Staatlich verfasste Gesellschaften sind komplex und differenziert (Mayntz 1997; Schimank 1999). Will man etwas über die „Identität“ von Staaten und deren Wandel erfahren, dann eignen sich Verfassungen, da diese spezfische Dokumentensorte soziologisch als kodifizietre Selbstbeschreibung von Gesellschaften verstanden werden kann (Boli-Bennett und Meyer 1978; Go 2003; Heintz und Schnabel 2006; Boli-Bennett 1979). Moderne Staaten produzieren aber nicht nur Unmengen an amtlichen Dokumenten, sondern sind darüber hinaus durch ihre konstitutionelle sowie rechtsstaatlich-bürokratische Verfasstheit grundsätzlich textlich strukturiert (Weber 1972). Für die historsiche Dokumentenanalyse spielen die Erstellung des Korpus und die Auswahl der Untersuchungsmethoden wichtige Rollen, um sowohl die Textlichkeit, als auch den Kontext angemessen zu berücksichtigen.

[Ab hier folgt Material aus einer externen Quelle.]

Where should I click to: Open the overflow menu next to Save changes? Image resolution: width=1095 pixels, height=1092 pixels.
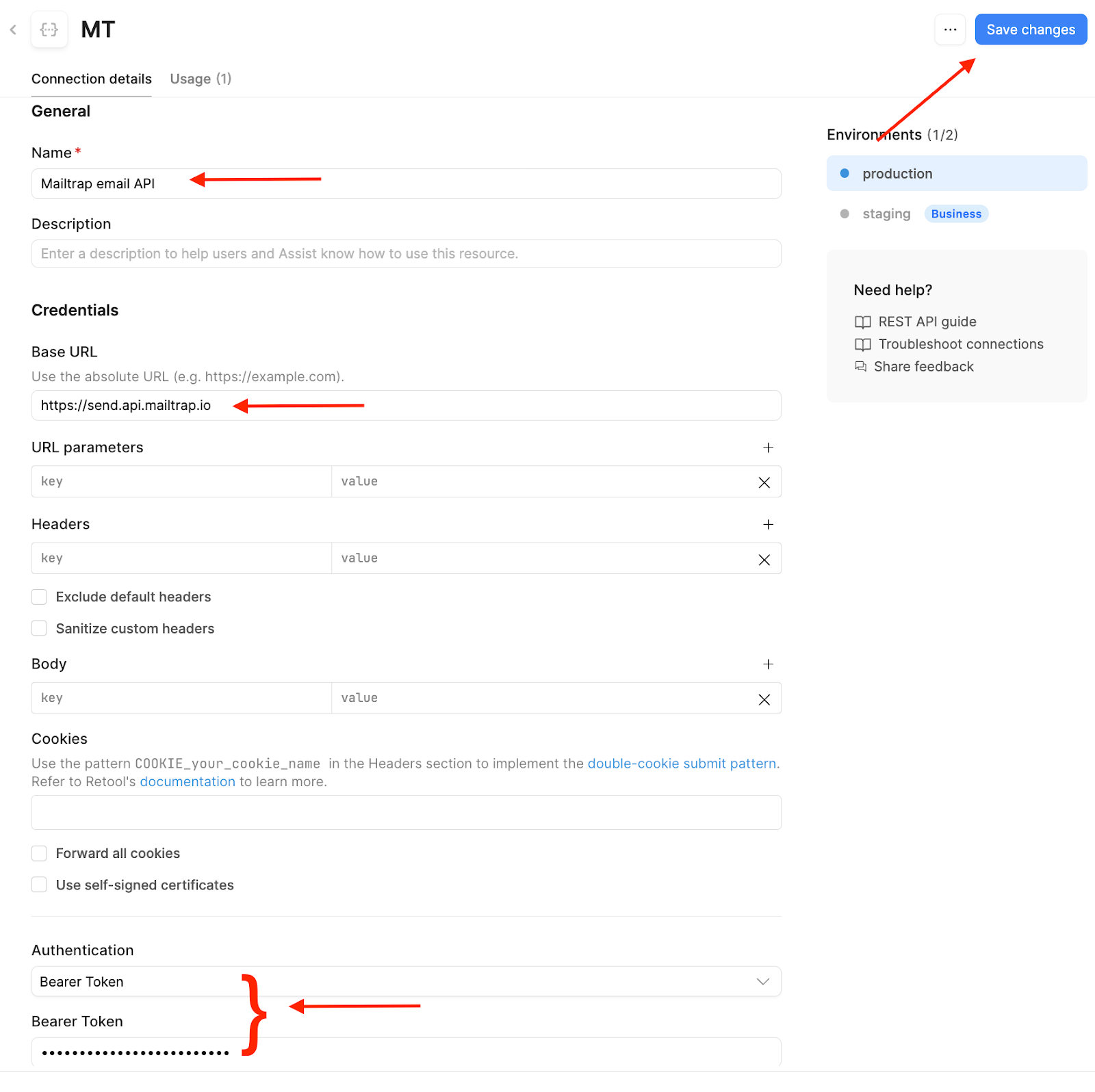click(x=950, y=29)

In diesem Vorhaben wird mit Verfassungsdokumenten europäischer Staaten gearbeitet, anhand derer staatlicher Wandel von der ersten Verfassungsgebung bis heute sichtbar gemacht wird. Verfassungen beinhalten u.a. Vorstellungen darüber, wie die Gesellschaft beschaffen ist. Konkret wird der historisch-wissenssoziologischen Frage nach der sozialen Konstruktion des (Staats-)Bürgers nachgegangen. Denn historisch betrachtet reflektieren Verfassungen den sukzessiven Umbau von ständisch stratifizierten hin zu souveränen Bürgergesellschaften und damit reflektieren sie ebenso den Wandel des gesellschaftlichen Personals, das es in Form von Personenkategorien und Zugehörigkeitsdimensionen aus dem Material herauszuarbeiten gilt. Was aber genau unter „Verfassung“ verstanden wurde, wie sich die Staaten und ihr ‚Personal’ über dieses Dokument selbst beschreiben und welches Wissen in selbiges eingeht, variiert erheblich (Gosewinkel, Masing und Würschinger 2006; Vorländer 2007). Daher bedarf es eines geeignetne methodisch-analytischen Instrumentariums, um die aufgeworfene Fragen zu beantworten.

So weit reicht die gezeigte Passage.